What is expected ▸ Put every line of the records into a Markdown table with two columns, Row and Line, numbering the rows in order and leaving out blank lines.

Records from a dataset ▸
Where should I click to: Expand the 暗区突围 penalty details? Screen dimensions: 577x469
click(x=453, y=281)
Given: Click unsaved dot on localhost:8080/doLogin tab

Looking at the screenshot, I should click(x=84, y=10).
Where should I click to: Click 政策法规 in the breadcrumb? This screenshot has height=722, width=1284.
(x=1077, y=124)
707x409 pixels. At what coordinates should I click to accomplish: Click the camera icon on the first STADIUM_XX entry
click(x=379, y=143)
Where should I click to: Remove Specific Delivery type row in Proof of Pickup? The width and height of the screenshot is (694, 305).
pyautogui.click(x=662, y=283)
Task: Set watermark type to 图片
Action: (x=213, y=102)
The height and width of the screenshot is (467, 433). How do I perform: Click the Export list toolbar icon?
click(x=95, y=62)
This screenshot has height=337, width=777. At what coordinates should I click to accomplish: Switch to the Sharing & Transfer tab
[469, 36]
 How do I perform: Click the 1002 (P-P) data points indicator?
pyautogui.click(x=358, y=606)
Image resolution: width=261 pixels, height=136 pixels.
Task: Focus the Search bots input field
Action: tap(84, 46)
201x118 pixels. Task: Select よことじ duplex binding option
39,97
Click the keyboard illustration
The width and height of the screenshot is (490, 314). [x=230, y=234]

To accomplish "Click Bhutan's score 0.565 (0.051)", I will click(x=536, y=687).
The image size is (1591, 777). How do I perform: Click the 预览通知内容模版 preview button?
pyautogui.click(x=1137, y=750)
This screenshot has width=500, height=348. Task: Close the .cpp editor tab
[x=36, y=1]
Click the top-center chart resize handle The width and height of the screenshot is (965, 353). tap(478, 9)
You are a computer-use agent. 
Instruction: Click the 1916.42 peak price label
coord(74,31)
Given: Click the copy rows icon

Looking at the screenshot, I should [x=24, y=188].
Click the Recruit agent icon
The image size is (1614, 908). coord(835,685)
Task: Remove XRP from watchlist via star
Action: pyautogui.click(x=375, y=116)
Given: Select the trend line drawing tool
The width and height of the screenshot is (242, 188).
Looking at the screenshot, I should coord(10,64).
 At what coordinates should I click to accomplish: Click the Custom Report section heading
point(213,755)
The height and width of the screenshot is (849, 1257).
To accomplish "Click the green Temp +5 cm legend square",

Response ▸
| Row | Line |
|---|---|
| 1 | Where should I click to: Expand the 暗区突围 penalty details? Screen dimensions: 577x469 |
| 2 | click(x=453, y=281) |
| 3 | Given: Click unsaved dot on localhost:8080/doLogin tab |
| 4 | Looking at the screenshot, I should click(x=84, y=10). |
| 5 | Where should I click to: Click 政策法规 in the breadcrumb? This screenshot has height=722, width=1284. |
| 6 | (x=1077, y=124) |
| 7 | 707x409 pixels. At what coordinates should I click to accomplish: Click the camera icon on the first STADIUM_XX entry |
| 8 | click(x=379, y=143) |
| 9 | Where should I click to: Remove Specific Delivery type row in Proof of Pickup? The width and height of the screenshot is (694, 305). |
| 10 | pyautogui.click(x=662, y=283) |
| 11 | Task: Set watermark type to 图片 |
| 12 | Action: (x=213, y=102) |
| 13 | The height and width of the screenshot is (467, 433). How do I perform: Click the Export list toolbar icon? |
| 14 | click(x=95, y=62) |
| 15 | This screenshot has height=337, width=777. At what coordinates should I click to accomplish: Switch to the Sharing & Transfer tab |
| 16 | [469, 36] |
| 17 |  How do I perform: Click the 1002 (P-P) data points indicator? |
| 18 | pyautogui.click(x=358, y=606) |
| 19 | Image resolution: width=261 pixels, height=136 pixels. |
| 20 | Task: Focus the Search bots input field |
| 21 | Action: tap(84, 46) |
| 22 | 201x118 pixels. Task: Select よことじ duplex binding option |
| 23 | 39,97 |
| 24 | Click the keyboard illustration |
| 25 | The width and height of the screenshot is (490, 314). [x=230, y=234] |
| 26 | To accomplish "Click Bhutan's score 0.565 (0.051)", I will click(x=536, y=687). |
| 27 | The image size is (1591, 777). How do I perform: Click the 预览通知内容模版 preview button? |
| 28 | pyautogui.click(x=1137, y=750) |
| 29 | This screenshot has width=500, height=348. Task: Close the .cpp editor tab |
| 30 | [x=36, y=1] |
| 31 | Click the top-center chart resize handle The width and height of the screenshot is (965, 353). tap(478, 9) |
| 32 | You are a computer-use agent.  |
| 33 | Instruction: Click the 1916.42 peak price label |
| 34 | coord(74,31) |
| 35 | Given: Click the copy rows icon |
| 36 | Looking at the screenshot, I should [x=24, y=188]. |
| 37 | Click the Recruit agent icon |
| 38 | The image size is (1614, 908). coord(835,685) |
| 39 | Task: Remove XRP from watchlist via star |
| 40 | Action: pyautogui.click(x=375, y=116) |
| 41 | Given: Select the trend line drawing tool |
| 42 | The width and height of the screenshot is (242, 188). |
| 43 | Looking at the screenshot, I should coord(10,64). |
| 44 |  At what coordinates should I click to accomplish: Click the Custom Report section heading |
| 45 | point(213,755) |
| 46 | The height and width of the screenshot is (849, 1257). |
| 47 | To accomplish "Click the green Temp +5 cm legend square", |